La
belleza de un ecosistema se nutre de la diversidad de las especies en permanente
interacción que en él habitan.
Una melodía es rica
cuando intervienen diversos instrumentos en su construcción, entrelazando
notas en una dinámica que adquiere sentido en la continuidad, en la que
cada sonido cobra sentido por sus lazos con otros armónicos simultáneos,
con lo inmediato anterior que el oído recuerda y con el inminente futuro
que se anticipa.
La hermosura de un jardín se disfruta por la variedad
de los colores y formas de las flores y plantas que lo componen.
Las distintas
personas tienen unos y otros saberes, y en su conjunto e intercambio construyen
la sabiduría de un pueblo, de una cultura.
Y en todo el universo
contemplamos el cumplimiento de esta sagrada ley.
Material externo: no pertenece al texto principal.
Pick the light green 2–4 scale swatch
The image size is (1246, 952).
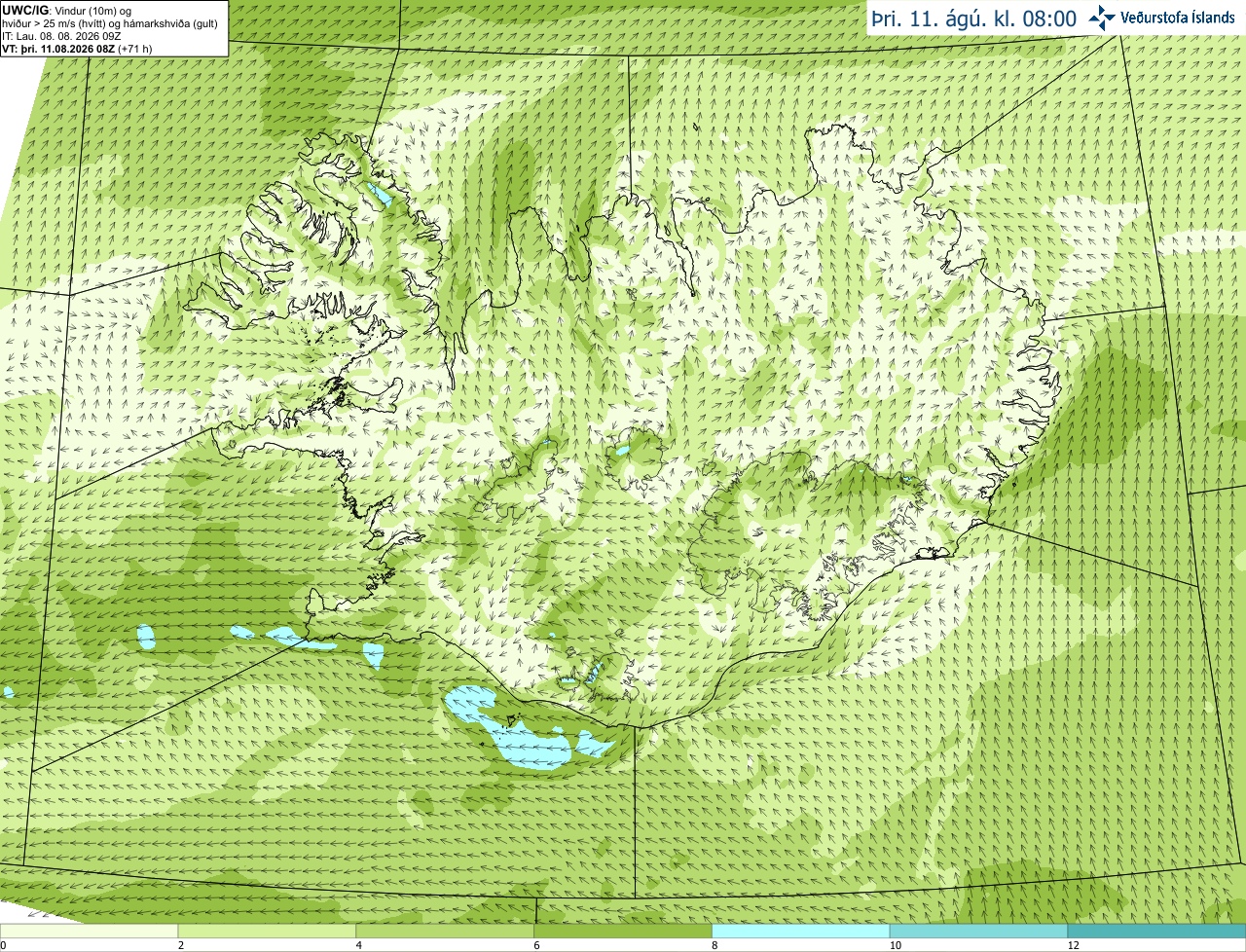tap(267, 932)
La ley de la diversidad que
esta sostenida por la unidad profunda generadora de sentido y que dota de belleza
y significado a sus componentes.
Ha llegado el momento de comenzar a sacar
el velo delante de nuestros ojos.
Las organizaciones humanas no escapan
a esta ley. Ellas son diversas, con sus misiones, marcos conceptuales, estilos
de trabajo, temáticas abordadas, modos de funcionamiento.
La mayoría
de ellas, las que se orientan al bien común, aún sin saberlo, están
unidas en lo profundo por un centro de unidad, un atractor universal que les confiere
sentido y las vincula en una red vital, en un vasto proyecto planetario.
Las
lógicas de la lucha, el conflicto y la competencia son ajenas a este mundo
vital y trascendente.
Al despojarnos del velo que nos imponen estas racionalidades
obsoletas, como quien sacude el polvo que cubre al espejo, veremos el sendero
de reflejos que nos guían a esa inefable fuente de luz, el espíritu
de la nueva era, del cual han nacido y el que les insufla fuerzas para actuar.
Tornar consciente y manifiesta la unidad generadora y fuente de creatividad,
será el catalizador que acelere los procesos urgentes para el nacimiento
de la nueva humanidad, la civilización planetaria una y diversa.